Newbie: Am I actually running on the GPU? device emulation doesn't slow runtimes

I’ve been looking at this off and on for about a week, and have gotten a test program to run a standard CPP approach on a dataset and then CUDA version for benchmarking purposes. Sadly, the CPP version runs faster:(

What bothers me, though, is that even under device emulation, the two runtimes hold almost constant. Of course, the standard CPP version wouldn’t change, but if I have 256 threads per block on a 2 GPU card, shouldn’t it run faster than it would under device emulation? Is this likely because the algorithm I’m using on the card runs faster in standard CPU and the overhead is minimal to start all of those threads? or does it mean that I’m doing something wrong, and the card is never actually being used.

Thanks for any tips.

Running 256 threads on the GPU and probably even the CPU is going to be within the margin of error for whatever timing you’re doing. A lot of my CUDA kernels spawn tens of millions of threads, so that should give you some idea of what a normal workload is.

Hm, when I say 256, I guess I really meant per block.

In one case, the number of blocks is around 11,000, I think.

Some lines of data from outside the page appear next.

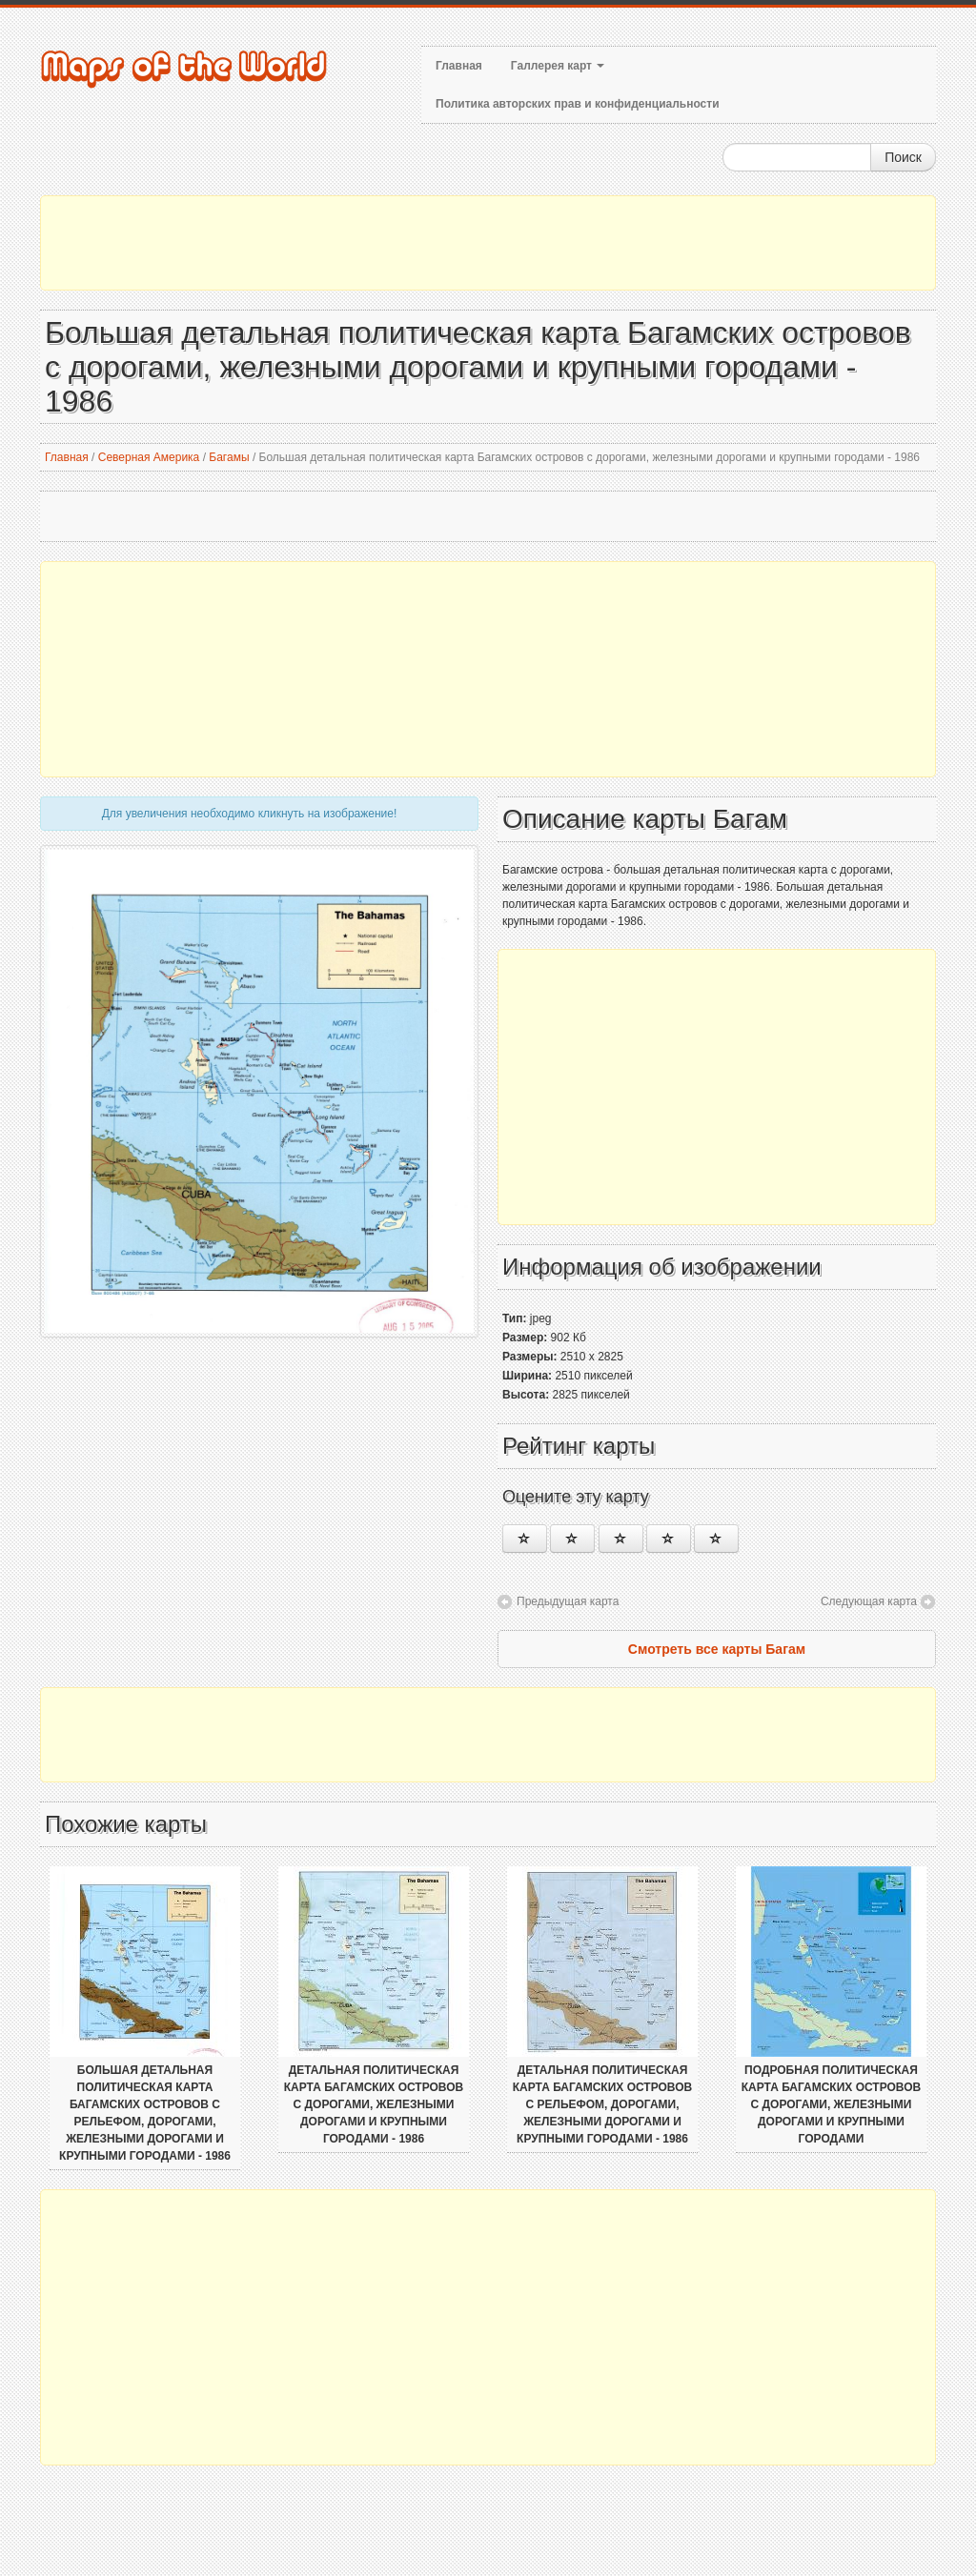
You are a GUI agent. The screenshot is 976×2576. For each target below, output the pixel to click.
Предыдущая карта (568, 1601)
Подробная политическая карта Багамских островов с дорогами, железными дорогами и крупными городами (831, 2104)
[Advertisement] (488, 243)
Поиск (903, 157)
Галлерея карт (557, 65)
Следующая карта (869, 1601)
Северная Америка (149, 457)
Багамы (229, 457)
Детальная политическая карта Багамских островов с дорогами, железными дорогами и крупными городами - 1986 (373, 2104)
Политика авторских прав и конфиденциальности (578, 104)
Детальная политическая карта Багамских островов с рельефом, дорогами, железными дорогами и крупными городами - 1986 (602, 2104)
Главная (459, 65)
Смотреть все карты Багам (716, 1649)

To know whether a GPU was used, you can try to use the following in your code:-

__global__ void myalgo(){

// code

#ifdef __DEVICE_EMULATION__

    printf("Not enough cores!\n");

#endif

// code

}

More details from your side would be appreciated. For example, how big a portion of your application are you moving to the GPU? What kind of processing is it? What do the kernels look like? Are you running into terribly incoherent branches/uncoalesced accesses? I’ve heard that there are some applications that don’t give a lot of speedup compared to a well tuned CPU implementation.